From a team time session discussing the workflow to contributing to a (currently) private package
This post was edited in November 2022 with learnings that the team had since the post was originally written in 2021. Rather than writing a new post sections have been added with Edit.
Many other posts have been added with more technical detail and are tagged in the blog with Github and Open source.
Our team has regular team times but which don’t always focus on code. Quite often we use the opportunity to talk through processes and approaches to analysis and these notes reflect a recent code review where were discussed some of our learning on package development and workflow using GitHub for our (currently) private repository that takes data from the SQL data warehouses and makes it tidy following on from Milan Wiedemann’s nottshcverse.

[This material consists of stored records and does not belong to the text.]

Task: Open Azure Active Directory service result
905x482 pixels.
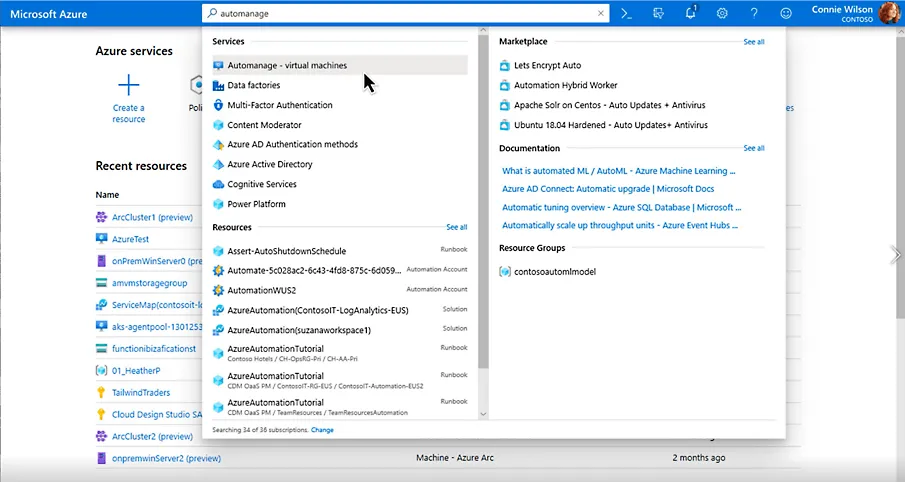Action: point(270,164)
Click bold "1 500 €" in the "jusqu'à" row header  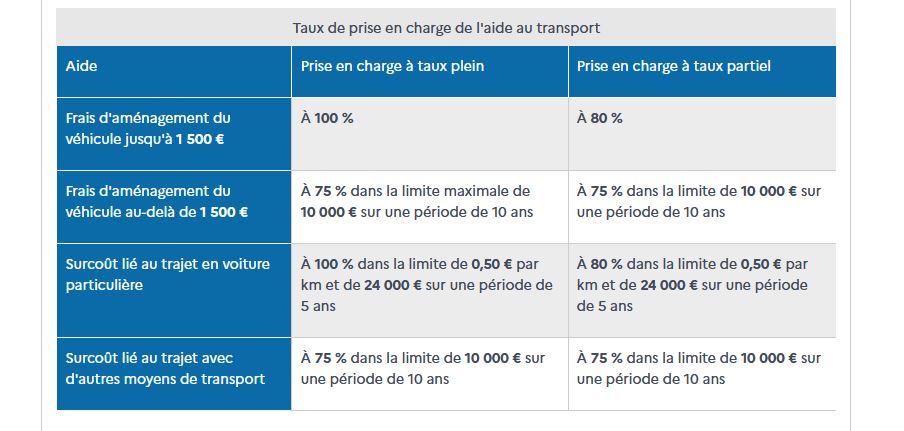[x=200, y=139]
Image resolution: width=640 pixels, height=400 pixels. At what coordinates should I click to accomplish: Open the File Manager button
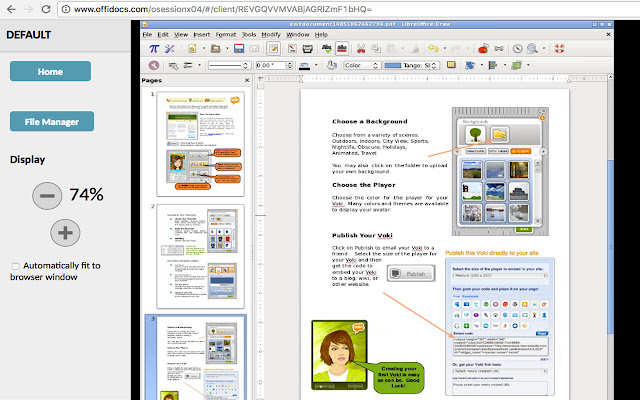pos(50,122)

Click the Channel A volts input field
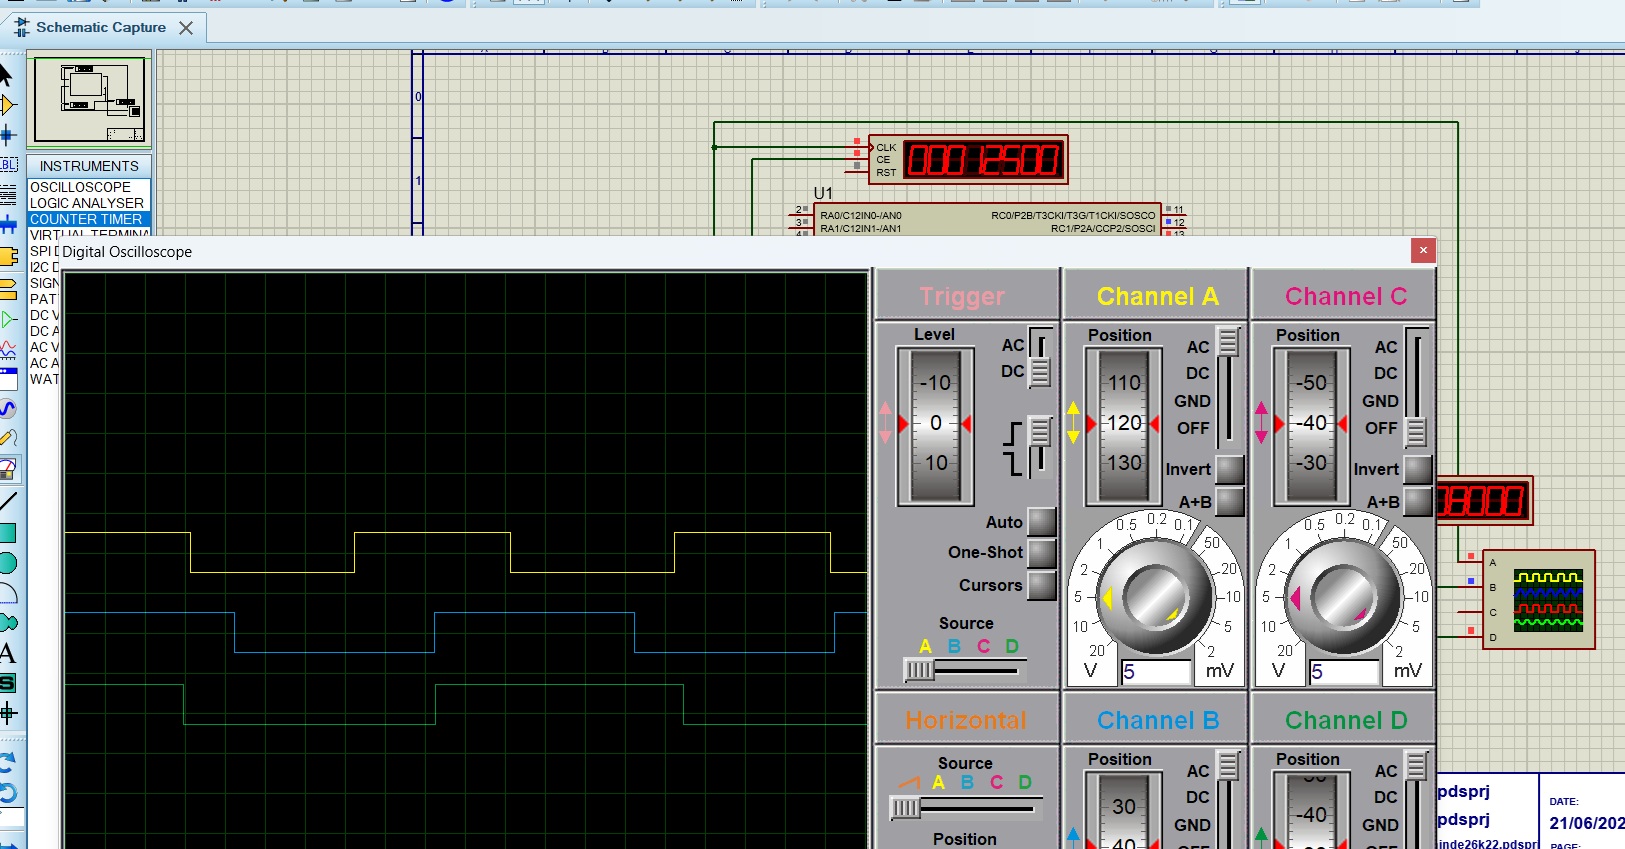(1155, 672)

These are some of the agreed points and discussions we had about some of the processes that have developed organically through working collaboratively. This process is very flexible and may change over time depending on our own developing skills or from others’ input (we are always keen to know how to improve our workflows!) so this blog may be changed or superseded in the future.
Currently we are using a basic workflow of:
issue -> create a branch -> branch to development -> development to main -> package installed on people’s machines and on the R Studio Connect server
Edit
Only one person should be responsible for the package and accepting pull requests. If several people can contribute it is now possible in GitHub to add specific branch protection rules (found in Settings in the repo) like requiring a pull request before merging. Always have a fresh look at the files changed in GitHub, even if you are working on the package alone. These can be found in the Pull request under Files changed:
Issues are not just for bugs and should also be used for features and questions. The benefits of issues are that they are highly searchable and can show thinking on subjects from something that may be a question becoming a feature. If people are following the repository they will be notified of any issues. You can also @ specific people in the issue itself which is good if you are the owner of the issue but want input from someone.
Issues often have one thing detailed but can have many parts to them in a task list:
The tasks can be ticked in the viewing mode without having to go to the code. To get the task list box type - [ ]
and when it is ticked it becomes - [X]
. Note that this is sensitive to spaces so any extra spaces will just show the code on the view mode.
We agreed in our team time that all issues, even questions, should be closed with a good summary of why it’s closed. For example, we had an issue discussing whether it could be a feature to combine functions that were reliant on each other to save typing them out in analysis. This led to a discussion which resulted in no changes to the code (i.e. no branches) but the issue was closed with a detail on why no work was started on it. This is useful for knowledge sharing with other colleagues, and maybe even the future you, if the suggestion were ever to come up again
From an issue a branch will need to be created and however you do this, either through R Studio or the terminal, ensure that the name starts with the number from the issue. The following is an image from the terminal in R Studio which shows all the branches in the project from the command git branch
.
$ git branch
101-test-colm-names
101-test-column-names
194-restrict-rio-demog
232-calc-ips
233-update-readme
243-add-ulysses
* 262-calc-team
change_calc_tot
connections
development
The active branch has a star next to it or appears in a different colour depending on the terminal and settings being used.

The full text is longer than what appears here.